OBJECTIVE:
Copy out the material below with "input field" changed to "text box" and everything else left the same.

════════════════════

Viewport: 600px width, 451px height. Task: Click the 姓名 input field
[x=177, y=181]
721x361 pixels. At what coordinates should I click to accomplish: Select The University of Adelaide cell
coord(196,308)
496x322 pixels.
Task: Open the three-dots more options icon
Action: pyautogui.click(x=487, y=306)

════════════════════

TASK RESPONSE:
Viewport: 600px width, 451px height. Task: Click the 姓名 text box
[x=177, y=181]
721x361 pixels. At what coordinates should I click to accomplish: Select The University of Adelaide cell
coord(196,308)
496x322 pixels.
Task: Open the three-dots more options icon
Action: pyautogui.click(x=487, y=306)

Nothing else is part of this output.